**PROBLEM DETAILS:**
Line by line, set down all the data below exactly, omitting any picture.

**RECORDS SUPPLIED:**
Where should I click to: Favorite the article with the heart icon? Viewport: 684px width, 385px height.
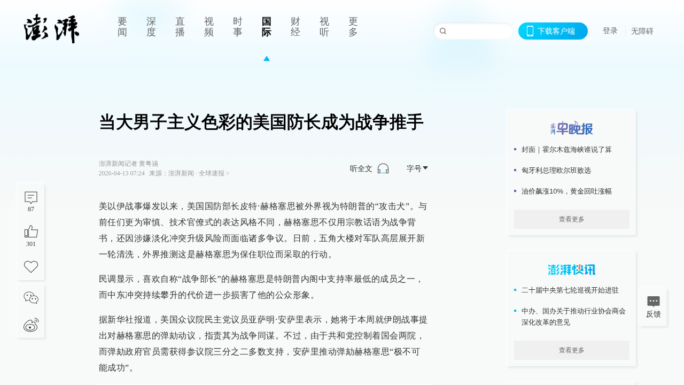tap(31, 266)
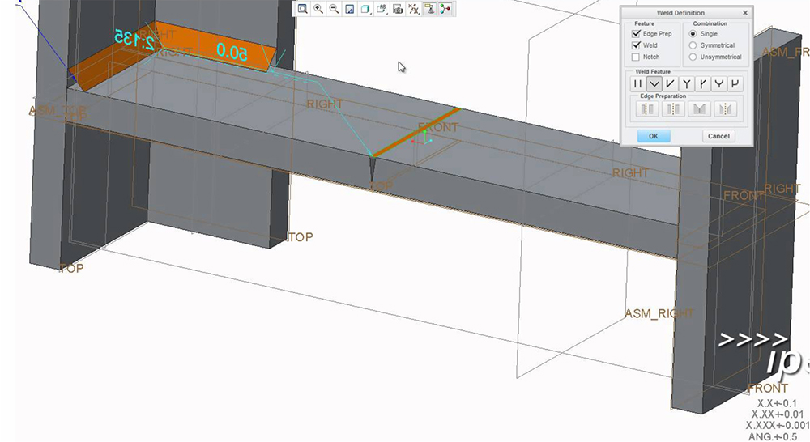
Task: Select the Symmetrical combination option
Action: tap(693, 45)
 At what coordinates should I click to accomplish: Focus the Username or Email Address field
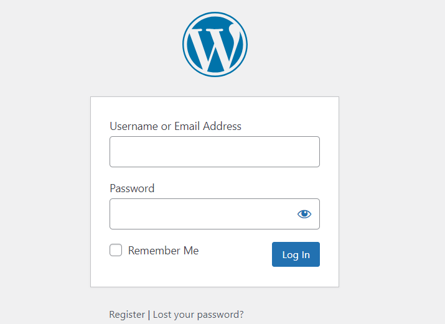pyautogui.click(x=214, y=152)
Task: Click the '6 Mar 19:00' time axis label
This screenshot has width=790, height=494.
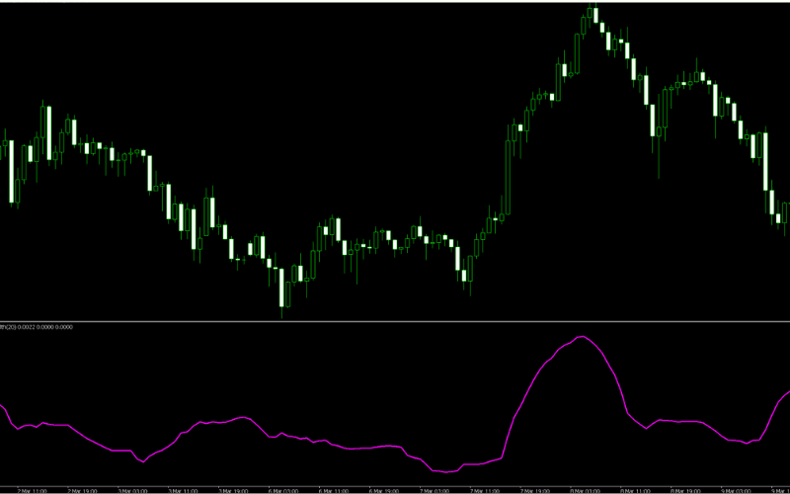Action: coord(384,490)
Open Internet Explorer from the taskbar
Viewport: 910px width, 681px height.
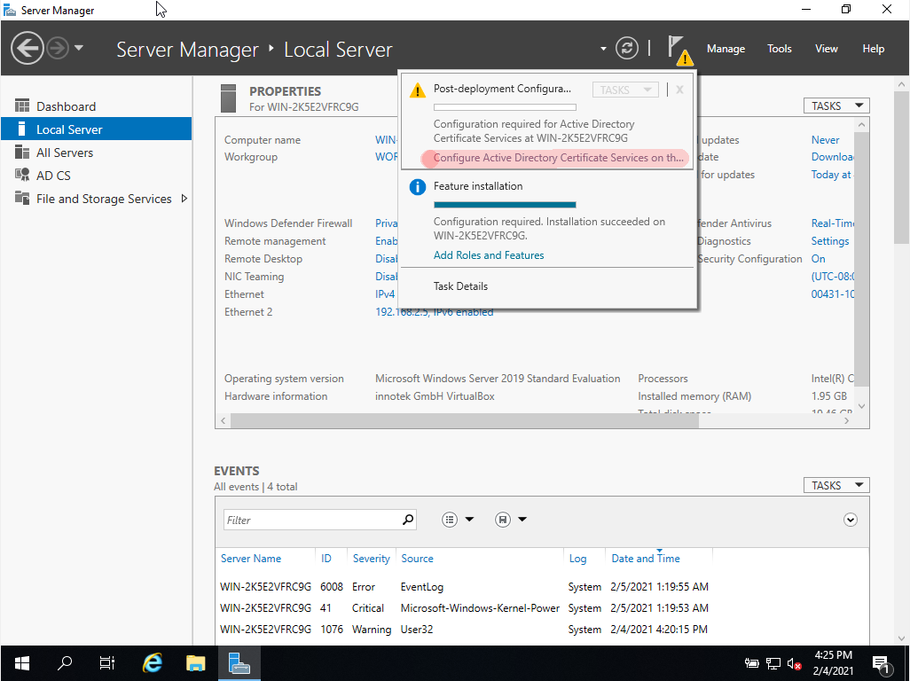coord(153,662)

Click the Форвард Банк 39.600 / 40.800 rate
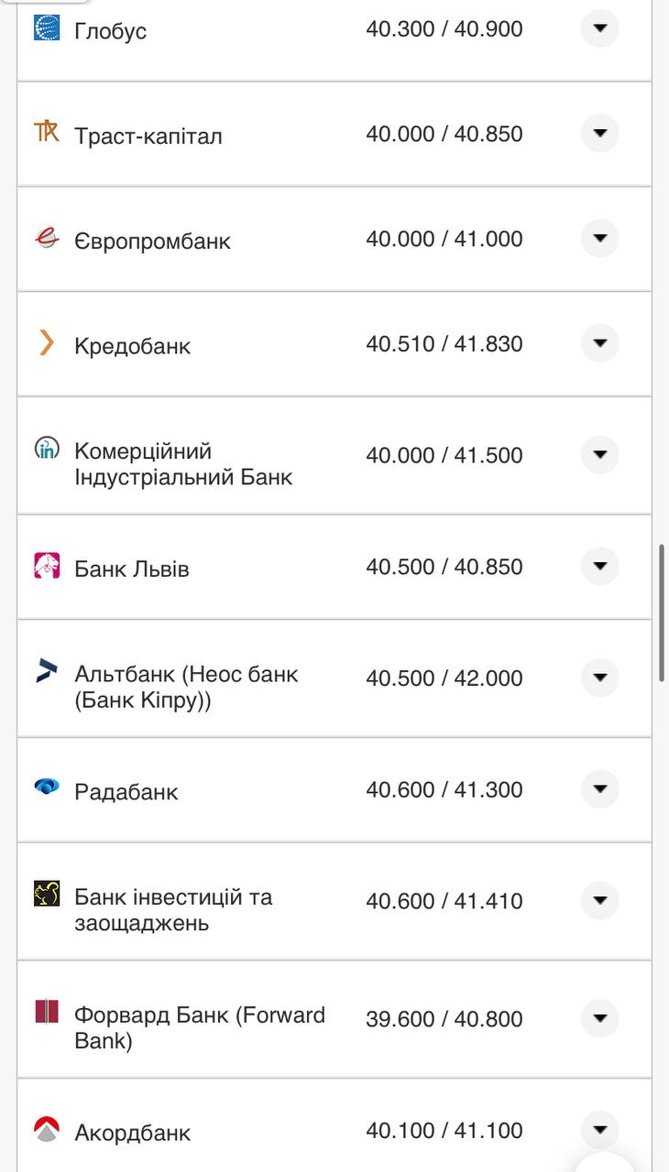[x=444, y=1019]
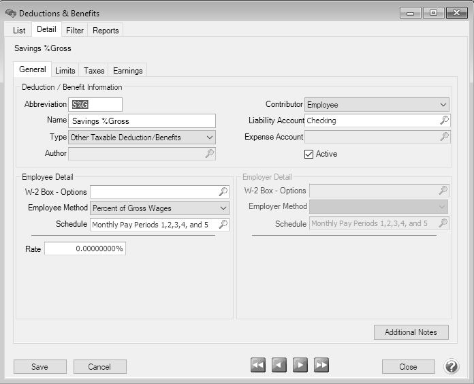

**WRITTEN ANSWER:**
Where should I click to: Favorite the article with the heart icon? Viewport: 684px width, 385px height.
tap(31, 266)
Task: Select the Symmetrical combination option
Action: tap(693, 45)
 At what coordinates should I click to accomplish: Focus the Username or Email Address field
pyautogui.click(x=214, y=152)
Task: Click the '6 Mar 19:00' time axis label
This screenshot has width=790, height=494.
Action: coord(384,490)
Open Internet Explorer from the taskbar
Viewport: 910px width, 681px height.
coord(153,662)

Click the Форвард Банк 39.600 / 40.800 rate
[x=444, y=1019]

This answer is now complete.